The Booths then decided to spread the movement to America, sending a special team of women known as "The Splendid Seven" to preach the gospel and establish ministry to the poor.  The Army was widely scorned by "virtually every sector of society," and many Army workers, men and women alike, were often victims of assault (Daughters, p. 267). But the Booths persevered, and their children took up the banner of service after them-- most notably Evangeline Booth, who began preaching at the age of 15 and eventually became General of the worldwide movement.

Catherine Booth's special contribution to the doctrines of her movement was that whereas Phoebe Palmer had seen herself as an exception to women's usual domestic role, Booth insisted on the full equality and full contribution of women in ministry and in marriage.  Indeed, in her preaching ability she surpassed the men of her day, as Norman Murdoch wrote:
Many agree, no man of her era exceeded her in popularity or spiritual results, including her own husband. (from Church History magazine, September 1984; quoted in Daughters of the Church, p. 267.)

Hannah Whitall Smith

Hannah Whitall Smith was raised Quaker and is best known for her devotional book The Christian's Secret of a Happy Life.  She was married to Quaker minister Robert Pearsall Smith, and according to ChristianHistory.Net:
The two Smiths inspired the British Keswick movement, a non-Wesleyan holiness stream that would become highly influential back in America. Hannah was the more theologically astute as well as the more personally stable of the two, and her public appearances were noted for their quiet logic and their lack of the emotional appeals that Victorians associated with "feminine" rhetoric. It was Robert who experienced a "magnetic thrill of heavenly delight" in his 1867 "second blessing" experience, while Hannah's holiness teaching emphasized the subordinate role of feelings.
Hannah emphasized surrender and total abandonment to God:  "In order for a lump of clay to be made into a beautiful vessel, it must be entirely abandoned to the potter, and must lie passive in his hands."  In the 1870's she and her husband conducted a series of meetings in England in which she was hailed as "the angel of the churches (Daughters, p. 268)." Though their ministry eventually ended in a scandal caused by Robert's misconduct with a young woman, Hannah Whitall Smith continued to make public appearances from time to time, including a promotion of women preachers in London in 1895.

ChristianHistory.Net goes on to speak of the "Keswick" group that arose out of Hannah's "Deeper Life Movement":
The legacy of the Smiths lived on. . . in the English "Keswick" conferences, which began in the 1870s and continue today.

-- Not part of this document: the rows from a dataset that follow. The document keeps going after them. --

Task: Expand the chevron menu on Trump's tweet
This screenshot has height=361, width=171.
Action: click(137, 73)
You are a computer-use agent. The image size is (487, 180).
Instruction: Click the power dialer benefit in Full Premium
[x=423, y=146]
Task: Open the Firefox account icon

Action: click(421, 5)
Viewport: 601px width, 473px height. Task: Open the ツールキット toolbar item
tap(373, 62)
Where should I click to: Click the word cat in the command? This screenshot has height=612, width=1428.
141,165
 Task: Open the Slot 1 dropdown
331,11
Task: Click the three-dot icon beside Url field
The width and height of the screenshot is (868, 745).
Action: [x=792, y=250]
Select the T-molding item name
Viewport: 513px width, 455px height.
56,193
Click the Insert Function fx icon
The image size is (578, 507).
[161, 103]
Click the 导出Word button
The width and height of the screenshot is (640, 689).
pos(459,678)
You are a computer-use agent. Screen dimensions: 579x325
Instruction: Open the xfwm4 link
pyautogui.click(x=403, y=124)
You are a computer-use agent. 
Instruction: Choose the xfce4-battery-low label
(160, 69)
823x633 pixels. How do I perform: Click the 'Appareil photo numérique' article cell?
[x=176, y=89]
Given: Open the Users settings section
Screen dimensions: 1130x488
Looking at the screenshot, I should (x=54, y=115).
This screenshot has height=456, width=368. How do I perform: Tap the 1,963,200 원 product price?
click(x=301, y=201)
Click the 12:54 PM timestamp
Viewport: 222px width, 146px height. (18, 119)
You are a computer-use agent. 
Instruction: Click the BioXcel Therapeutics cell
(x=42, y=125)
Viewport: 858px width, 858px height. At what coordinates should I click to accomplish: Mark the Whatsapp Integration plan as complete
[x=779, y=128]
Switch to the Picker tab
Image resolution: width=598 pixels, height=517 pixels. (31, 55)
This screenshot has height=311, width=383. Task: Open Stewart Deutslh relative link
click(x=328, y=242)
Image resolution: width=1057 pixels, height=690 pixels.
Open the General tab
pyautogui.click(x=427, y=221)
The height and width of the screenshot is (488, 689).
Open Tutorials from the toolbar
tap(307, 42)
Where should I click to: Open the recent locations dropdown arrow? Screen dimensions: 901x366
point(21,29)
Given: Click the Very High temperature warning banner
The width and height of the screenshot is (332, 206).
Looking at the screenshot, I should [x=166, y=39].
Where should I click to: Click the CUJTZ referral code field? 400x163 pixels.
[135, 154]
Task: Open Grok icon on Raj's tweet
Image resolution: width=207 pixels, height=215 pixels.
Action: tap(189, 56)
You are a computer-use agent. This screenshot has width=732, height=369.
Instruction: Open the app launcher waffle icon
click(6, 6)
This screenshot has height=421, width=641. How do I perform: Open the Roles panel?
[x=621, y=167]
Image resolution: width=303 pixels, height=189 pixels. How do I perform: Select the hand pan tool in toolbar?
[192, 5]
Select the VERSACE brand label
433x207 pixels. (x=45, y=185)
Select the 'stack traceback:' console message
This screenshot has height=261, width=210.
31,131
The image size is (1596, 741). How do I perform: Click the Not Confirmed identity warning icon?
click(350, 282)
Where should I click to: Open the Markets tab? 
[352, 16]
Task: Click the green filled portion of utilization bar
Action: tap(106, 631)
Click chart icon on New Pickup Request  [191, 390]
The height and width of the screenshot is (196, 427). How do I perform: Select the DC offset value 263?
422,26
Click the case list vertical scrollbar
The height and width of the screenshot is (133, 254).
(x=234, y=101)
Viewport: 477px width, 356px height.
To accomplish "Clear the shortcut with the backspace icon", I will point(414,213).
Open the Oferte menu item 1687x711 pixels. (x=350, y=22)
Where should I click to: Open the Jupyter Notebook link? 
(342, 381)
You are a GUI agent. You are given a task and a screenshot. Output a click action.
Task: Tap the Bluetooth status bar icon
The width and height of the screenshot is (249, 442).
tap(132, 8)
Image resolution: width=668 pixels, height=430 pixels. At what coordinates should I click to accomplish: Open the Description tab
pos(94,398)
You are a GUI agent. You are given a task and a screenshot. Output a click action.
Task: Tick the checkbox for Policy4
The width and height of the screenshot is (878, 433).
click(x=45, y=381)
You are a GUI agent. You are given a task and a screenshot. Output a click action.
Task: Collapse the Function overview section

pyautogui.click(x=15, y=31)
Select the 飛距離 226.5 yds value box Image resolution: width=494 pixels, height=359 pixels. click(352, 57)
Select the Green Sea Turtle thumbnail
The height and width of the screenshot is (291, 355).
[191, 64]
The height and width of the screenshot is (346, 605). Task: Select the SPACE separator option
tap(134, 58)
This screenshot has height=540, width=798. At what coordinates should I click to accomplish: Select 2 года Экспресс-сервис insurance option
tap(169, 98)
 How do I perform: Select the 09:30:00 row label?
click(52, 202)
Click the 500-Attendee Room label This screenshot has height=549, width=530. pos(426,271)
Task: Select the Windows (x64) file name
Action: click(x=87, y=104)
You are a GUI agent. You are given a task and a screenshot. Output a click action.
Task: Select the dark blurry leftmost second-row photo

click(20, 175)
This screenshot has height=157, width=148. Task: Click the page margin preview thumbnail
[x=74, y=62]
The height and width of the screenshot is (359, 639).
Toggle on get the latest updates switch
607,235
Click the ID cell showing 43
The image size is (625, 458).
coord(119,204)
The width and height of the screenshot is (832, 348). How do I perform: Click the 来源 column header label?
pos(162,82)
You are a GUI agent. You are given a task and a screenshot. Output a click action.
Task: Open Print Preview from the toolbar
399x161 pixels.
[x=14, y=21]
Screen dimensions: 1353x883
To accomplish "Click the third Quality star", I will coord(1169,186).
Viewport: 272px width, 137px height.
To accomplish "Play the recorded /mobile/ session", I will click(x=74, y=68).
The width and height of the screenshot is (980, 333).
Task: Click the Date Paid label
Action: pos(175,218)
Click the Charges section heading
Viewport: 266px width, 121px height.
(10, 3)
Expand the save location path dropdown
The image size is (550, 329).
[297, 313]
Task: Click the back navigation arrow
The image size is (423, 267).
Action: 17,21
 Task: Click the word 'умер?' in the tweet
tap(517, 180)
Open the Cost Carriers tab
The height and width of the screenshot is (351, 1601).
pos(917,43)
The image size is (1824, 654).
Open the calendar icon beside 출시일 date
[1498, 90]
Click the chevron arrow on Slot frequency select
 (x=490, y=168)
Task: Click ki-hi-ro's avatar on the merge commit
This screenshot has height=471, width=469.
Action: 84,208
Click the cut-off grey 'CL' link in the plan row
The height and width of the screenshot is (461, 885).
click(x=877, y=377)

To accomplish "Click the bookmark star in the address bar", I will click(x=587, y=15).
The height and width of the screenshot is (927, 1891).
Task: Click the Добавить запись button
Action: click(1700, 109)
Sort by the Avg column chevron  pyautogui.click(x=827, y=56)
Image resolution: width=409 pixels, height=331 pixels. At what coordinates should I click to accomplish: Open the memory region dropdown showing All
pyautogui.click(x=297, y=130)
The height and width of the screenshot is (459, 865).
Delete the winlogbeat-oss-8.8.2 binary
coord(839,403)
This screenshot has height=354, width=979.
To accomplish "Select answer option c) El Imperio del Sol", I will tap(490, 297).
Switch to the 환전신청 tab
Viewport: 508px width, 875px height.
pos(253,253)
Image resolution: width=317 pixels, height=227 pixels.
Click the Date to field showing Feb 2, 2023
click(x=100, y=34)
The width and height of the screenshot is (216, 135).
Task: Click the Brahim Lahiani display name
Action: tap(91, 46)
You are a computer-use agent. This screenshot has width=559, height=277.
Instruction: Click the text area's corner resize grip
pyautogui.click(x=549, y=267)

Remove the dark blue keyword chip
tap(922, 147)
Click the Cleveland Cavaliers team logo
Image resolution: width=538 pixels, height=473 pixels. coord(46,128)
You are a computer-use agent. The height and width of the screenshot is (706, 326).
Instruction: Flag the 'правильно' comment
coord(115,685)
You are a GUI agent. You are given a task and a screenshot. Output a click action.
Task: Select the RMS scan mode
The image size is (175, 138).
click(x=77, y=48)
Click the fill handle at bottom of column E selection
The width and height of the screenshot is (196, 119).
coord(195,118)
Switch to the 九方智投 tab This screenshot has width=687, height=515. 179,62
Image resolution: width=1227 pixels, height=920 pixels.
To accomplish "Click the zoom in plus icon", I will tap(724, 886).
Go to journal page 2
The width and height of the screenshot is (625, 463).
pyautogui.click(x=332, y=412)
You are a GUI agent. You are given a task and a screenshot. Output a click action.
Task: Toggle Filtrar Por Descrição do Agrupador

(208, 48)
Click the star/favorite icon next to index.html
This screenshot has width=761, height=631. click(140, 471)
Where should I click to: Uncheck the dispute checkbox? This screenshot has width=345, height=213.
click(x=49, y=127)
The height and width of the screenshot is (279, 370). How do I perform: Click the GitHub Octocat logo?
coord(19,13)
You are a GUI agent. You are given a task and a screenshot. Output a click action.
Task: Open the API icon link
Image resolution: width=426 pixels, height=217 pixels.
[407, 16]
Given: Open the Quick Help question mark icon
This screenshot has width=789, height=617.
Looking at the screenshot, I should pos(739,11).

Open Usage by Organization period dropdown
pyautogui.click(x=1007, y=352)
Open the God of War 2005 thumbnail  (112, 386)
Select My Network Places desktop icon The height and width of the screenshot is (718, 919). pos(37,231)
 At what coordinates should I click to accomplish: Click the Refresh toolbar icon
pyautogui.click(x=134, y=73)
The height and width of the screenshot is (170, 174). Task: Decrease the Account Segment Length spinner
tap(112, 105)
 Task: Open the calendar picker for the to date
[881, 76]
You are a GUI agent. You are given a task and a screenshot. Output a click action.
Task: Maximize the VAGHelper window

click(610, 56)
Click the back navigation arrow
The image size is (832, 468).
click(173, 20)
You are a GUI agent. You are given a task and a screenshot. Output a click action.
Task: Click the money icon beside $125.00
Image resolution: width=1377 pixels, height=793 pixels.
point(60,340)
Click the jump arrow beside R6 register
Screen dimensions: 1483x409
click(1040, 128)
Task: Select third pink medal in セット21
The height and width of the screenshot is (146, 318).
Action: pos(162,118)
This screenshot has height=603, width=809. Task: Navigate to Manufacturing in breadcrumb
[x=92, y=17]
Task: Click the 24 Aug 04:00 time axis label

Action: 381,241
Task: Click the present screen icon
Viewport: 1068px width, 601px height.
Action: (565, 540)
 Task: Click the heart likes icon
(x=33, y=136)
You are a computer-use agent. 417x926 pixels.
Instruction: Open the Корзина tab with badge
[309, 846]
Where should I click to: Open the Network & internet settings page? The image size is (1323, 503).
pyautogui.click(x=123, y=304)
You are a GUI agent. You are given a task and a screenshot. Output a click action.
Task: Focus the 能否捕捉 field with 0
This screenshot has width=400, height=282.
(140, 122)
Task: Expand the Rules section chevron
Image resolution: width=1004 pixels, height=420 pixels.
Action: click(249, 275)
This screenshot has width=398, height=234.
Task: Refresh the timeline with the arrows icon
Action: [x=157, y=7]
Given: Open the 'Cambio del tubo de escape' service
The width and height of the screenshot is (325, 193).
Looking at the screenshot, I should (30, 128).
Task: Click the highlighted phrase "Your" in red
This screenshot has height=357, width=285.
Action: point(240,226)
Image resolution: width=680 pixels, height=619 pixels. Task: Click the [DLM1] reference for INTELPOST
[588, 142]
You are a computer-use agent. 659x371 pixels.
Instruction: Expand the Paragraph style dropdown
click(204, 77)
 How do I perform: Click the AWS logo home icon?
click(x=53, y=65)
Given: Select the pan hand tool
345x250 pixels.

Keswick participants—a denominationally mixed but predominantly Anglican group—preferred Boardman's term "the higher Christian life" to the more radical Wesleyan language of "entire sanctification" or "perfection." They denied that sinful tendencies could be eradicated (as many American Methodists believed). Instead, they taught that sin was counteracted by the experience of "baptism with the Spirit," allowing for a joyful and victorious Christian life.
Out of this movement came the ministry of Dwight L. Moody, and it also led eventually to the rise of the Pentecostal and Charismatic movements.

Conclusion

All three of these women profoundly influenced Protestant Christianity as we know it today.  As ChristianHistory.Net puts it:
Throughout Christian history, from the martyrs and monastics to the Puritans and Pietists, movements have arisen in pursuit of a deeper devotion and more active Christlikeness.
Palmer, Booth and Smith took up just such a pursuit, and the movements that they helped engender are still bearing fruit today. In fact, the holiness movement was largely dependent on the contributions of these women and others like them, and it's impossible to fully account for this major movement and its descendant movements in Christian history, without the actions of women.

Even though we may not agree with everything they taught (nor did they always agree with each other), Palmer, Booth and Smith did agree on the beauty and holiness of Christ and our need to connect with Him as branches do to the vine (John 15:5).  As women of character, courage and commitment whose legacy lives beyond them, this "great triumvirate" of mid-19th-century women preachers should not be forgotten.